View in context: https://bugs.webkit.org/attachment.cgi?id=151002&action=review

> Source/WebCore/platform/mac/PasteboardMac.mm:372
> +    if(!resource.get())
> +        return 0;

You need a space in between if and ( and you don't need to call .get().
Comment 7 Gyuyoung Kim 2012-07-05 20:19:49 PDT
Comment on attachment 150999 [details]
patch

Attachment 150999 [details] did not pass efl-ews (efl):
Output: http://queues.webkit.org/results/13142329
Comment 8 Alice Cheng 2012-07-09 10:13:00 PDT
Created attachment 151268 [details]
patch

check if resource is nil to prevent from crashing
add test case for the patch
Comment 9 Brady Eidson 2012-07-09 15:12:38 PDT
Comment on attachment 151268 [details]
patch

View in context: https://bugs.webkit.org/attachment.cgi?id=151268&action=review

Close - Let's give it one more shot.

> Source/WebCore/ChangeLog:9
> +        Editing: Reproducible crasher when pasting a 0x0 image into Mail
> +        https://bugs.webkit.org/show_bug.cgi?id=90640
> +        <rdar://problem/11141920>
> +
> +        Reviewed by NOBODY (OOPS!).
> +
> +        patch the crash by checking for nil.

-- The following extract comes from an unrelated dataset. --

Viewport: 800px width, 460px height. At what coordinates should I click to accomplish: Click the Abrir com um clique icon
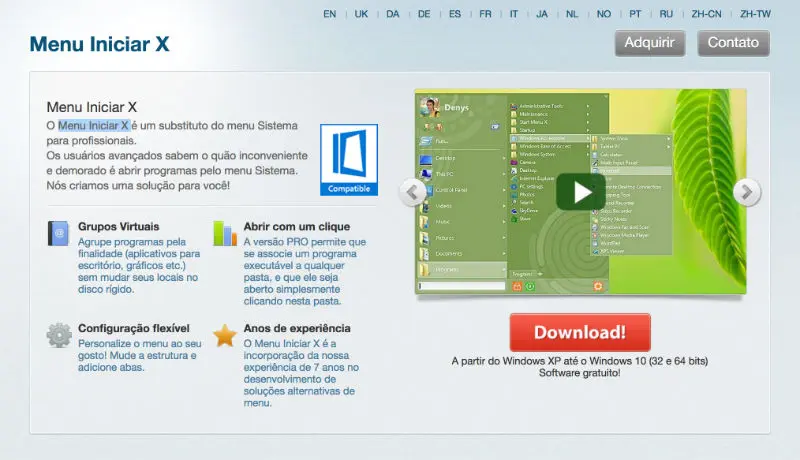[x=226, y=233]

Can be a bit more descriptive here.

Something like:
"0x0 images don't get a resource representation in the WebArchive so we need a null check"

> Tools/ChangeLog:26
> +2012-07-09  Alice Cheng  <alice_cheng@apple.com>
> +
> +        Editing: Reproducible crasher when pasting a 0x0 image into Mail
> +        https://bugs.webkit.org/show_bug.cgi?id=90640
> +        <rdar://problem/11141920>
> +
> +        Reviewed by NOBODY (OOPS!).
> +
> +        Test cases for the patch that checks for nil.
> +
> +        * TestWebKitAPI/Tests/mac/0.png: Added.
> +        * TestWebKitAPI/Tests/mac/WebViewCanPasteZeroPng.mm: Added.
> +        (TestWebKitAPI):
> +        (TestWebKitAPI::TEST):
> +
> +2012-07-09  Alice Cheng  <alice_cheng@apple.com>
> +
> +        Need a short description and bug URL (OOPS!)
> +
> +        Reviewed by NOBODY (OOPS!).
> +
> +        * TestWebKitAPI/Tests/mac/0.png: Added.
> +        * TestWebKitAPI/Tests/mac/WebViewCanPasteZeroPng.mm: Added.
> +        (TestWebKitAPI):
> +        (TestWebKitAPI::TEST):
> +

Some leftover ChangeLog cruft here.
Comment 10 Alice Cheng 2012-07-09 16:59:49 PDT
Created attachment 151357 [details]
patch

Modified the ChangeLog according to the review comments
Comment 11 Alice Cheng 2012-07-09 17:09:38 PDT
Created attachment 151360 [details]
patch

submit for commit queue
Comment 12 Alice Cheng 2012-07-09 17:17:09 PDT
Created attachment 151362 [details]
patch

submit for commit queue
Comment 13 WebKit Review Bot 2012-07-10 09:18:55 PDT
Comment on attachment 151357 [details]
patch

Clearing flags on attachment: 151357

Committed r122228: <http://trac.webkit.org/changeset/122228>
Comment 14 WebKit Review Bot 2012-07-10 09:19:00 PDT
All reviewed patches have been landed.  Closing bug.